## Exercise goal
Output range, inclusive: from the line containing "Viewport: 843px width, 647px height." to the line containing "Select the MD5". Restate those lines from the data below word for word and only those.

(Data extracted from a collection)
^^^^^^^^

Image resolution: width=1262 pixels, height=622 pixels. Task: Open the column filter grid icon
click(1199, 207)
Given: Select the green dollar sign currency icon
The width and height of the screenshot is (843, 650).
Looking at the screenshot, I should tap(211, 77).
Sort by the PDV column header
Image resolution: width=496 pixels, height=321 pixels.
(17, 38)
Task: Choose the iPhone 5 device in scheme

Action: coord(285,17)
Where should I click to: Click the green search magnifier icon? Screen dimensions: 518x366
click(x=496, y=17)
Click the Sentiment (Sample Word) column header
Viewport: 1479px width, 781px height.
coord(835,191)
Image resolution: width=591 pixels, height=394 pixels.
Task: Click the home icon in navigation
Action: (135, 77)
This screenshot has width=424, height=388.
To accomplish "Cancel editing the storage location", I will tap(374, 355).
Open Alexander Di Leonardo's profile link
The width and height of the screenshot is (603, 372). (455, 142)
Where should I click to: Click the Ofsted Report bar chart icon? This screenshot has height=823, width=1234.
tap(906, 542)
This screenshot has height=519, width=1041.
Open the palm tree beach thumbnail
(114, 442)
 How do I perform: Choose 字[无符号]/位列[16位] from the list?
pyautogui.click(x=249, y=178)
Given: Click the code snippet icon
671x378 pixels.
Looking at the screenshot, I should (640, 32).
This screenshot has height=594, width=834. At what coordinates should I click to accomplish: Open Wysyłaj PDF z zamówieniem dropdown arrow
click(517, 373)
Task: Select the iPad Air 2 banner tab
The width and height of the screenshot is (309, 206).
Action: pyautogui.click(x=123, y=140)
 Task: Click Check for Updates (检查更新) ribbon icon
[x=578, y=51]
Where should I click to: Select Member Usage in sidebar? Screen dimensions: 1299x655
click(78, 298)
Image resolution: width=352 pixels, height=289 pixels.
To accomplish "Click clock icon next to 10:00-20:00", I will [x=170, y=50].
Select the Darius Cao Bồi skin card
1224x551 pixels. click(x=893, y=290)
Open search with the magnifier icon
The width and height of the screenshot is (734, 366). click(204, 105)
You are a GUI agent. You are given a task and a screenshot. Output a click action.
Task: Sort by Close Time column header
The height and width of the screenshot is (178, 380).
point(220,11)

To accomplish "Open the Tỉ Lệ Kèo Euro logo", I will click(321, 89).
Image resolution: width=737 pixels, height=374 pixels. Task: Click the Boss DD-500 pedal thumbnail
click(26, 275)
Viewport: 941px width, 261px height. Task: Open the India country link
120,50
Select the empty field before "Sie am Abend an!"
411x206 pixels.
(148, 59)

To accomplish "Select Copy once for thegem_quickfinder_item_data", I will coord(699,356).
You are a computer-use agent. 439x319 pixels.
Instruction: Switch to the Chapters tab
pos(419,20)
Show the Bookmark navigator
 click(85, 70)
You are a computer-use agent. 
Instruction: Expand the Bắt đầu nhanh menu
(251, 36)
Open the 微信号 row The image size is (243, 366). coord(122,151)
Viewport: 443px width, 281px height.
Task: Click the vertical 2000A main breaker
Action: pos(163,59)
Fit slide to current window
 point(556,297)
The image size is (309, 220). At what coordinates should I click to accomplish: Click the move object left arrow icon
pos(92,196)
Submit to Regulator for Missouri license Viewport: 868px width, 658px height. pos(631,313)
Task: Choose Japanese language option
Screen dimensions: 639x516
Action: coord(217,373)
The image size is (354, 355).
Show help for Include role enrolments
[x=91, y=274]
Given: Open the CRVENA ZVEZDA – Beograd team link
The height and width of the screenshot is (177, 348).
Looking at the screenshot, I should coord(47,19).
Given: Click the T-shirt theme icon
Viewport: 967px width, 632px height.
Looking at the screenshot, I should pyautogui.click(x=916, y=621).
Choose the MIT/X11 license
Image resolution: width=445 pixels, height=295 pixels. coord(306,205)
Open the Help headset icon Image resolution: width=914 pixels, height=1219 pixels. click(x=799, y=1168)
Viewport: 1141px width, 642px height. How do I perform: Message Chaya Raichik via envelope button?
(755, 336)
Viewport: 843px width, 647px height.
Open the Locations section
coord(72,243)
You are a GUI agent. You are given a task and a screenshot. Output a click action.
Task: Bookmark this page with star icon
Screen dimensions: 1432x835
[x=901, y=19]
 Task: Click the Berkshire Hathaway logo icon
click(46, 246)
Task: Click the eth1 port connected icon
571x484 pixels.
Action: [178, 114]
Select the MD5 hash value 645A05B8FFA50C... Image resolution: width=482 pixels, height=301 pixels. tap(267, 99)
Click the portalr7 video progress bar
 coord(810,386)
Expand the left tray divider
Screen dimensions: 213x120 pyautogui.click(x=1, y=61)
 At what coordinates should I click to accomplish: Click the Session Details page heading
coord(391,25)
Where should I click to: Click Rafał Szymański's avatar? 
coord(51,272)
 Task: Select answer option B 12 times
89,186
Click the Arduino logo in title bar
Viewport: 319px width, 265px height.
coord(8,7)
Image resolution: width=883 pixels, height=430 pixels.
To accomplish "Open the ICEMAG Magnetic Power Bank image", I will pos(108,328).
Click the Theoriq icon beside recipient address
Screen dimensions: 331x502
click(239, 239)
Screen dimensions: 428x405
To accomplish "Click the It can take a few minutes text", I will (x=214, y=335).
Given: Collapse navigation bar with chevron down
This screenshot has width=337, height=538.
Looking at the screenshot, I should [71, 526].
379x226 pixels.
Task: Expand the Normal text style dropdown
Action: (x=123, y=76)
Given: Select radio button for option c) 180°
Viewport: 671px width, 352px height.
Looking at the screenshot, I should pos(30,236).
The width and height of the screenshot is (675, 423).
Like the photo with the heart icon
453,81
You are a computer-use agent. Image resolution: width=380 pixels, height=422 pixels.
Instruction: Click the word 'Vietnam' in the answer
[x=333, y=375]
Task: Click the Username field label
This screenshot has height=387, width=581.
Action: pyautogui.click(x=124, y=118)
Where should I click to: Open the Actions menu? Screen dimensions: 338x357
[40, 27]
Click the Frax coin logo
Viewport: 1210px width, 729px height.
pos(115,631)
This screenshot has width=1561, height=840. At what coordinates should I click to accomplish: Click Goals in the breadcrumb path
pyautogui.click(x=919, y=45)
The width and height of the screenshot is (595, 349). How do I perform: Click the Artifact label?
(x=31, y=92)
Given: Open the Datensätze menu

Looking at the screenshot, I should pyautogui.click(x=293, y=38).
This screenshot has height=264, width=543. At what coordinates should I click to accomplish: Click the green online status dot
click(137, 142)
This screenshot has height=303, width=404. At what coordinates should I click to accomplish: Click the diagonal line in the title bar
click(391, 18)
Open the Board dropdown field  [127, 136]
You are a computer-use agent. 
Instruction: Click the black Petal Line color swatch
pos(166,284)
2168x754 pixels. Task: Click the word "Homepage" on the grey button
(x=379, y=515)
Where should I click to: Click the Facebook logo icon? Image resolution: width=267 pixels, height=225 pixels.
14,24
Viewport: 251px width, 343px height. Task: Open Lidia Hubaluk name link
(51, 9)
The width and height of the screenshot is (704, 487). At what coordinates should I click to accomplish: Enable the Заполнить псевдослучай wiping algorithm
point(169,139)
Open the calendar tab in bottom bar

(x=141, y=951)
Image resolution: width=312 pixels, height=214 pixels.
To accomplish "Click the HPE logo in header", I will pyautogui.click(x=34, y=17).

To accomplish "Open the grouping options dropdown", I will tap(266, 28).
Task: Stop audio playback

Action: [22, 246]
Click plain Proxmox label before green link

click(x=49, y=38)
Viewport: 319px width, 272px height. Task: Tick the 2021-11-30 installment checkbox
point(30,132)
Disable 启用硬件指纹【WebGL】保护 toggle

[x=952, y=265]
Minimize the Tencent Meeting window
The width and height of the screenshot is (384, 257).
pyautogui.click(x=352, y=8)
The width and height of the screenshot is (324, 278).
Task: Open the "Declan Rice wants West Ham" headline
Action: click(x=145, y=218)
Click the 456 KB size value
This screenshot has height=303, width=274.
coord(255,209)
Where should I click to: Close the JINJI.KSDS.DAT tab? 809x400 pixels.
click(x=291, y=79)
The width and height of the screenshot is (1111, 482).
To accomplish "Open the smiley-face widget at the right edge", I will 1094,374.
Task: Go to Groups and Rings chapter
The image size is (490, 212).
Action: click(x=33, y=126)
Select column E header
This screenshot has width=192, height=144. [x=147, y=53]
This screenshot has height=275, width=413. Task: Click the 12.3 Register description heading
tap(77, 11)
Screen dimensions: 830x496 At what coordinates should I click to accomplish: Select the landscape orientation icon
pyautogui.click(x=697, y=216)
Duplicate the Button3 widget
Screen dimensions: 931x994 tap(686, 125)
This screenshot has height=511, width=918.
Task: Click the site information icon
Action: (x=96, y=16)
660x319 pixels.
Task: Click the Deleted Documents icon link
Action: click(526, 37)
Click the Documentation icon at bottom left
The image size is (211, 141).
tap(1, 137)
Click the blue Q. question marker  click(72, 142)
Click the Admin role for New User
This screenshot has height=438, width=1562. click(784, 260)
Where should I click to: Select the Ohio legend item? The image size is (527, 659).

^^^^^^^^

## Exercise output
Viewport: 843px width, 647px height.
Open the Locations section
coord(72,243)
You are a GUI agent. You are given a task and a screenshot. Output a click action.
Task: Bookmark this page with star icon
Screen dimensions: 1432x835
[x=901, y=19]
 Task: Click the Berkshire Hathaway logo icon
click(46, 246)
Task: Click the eth1 port connected icon
571x484 pixels.
Action: [178, 114]
Select the MD5 hash value 645A05B8FFA50C... Image resolution: width=482 pixels, height=301 pixels. tap(267, 99)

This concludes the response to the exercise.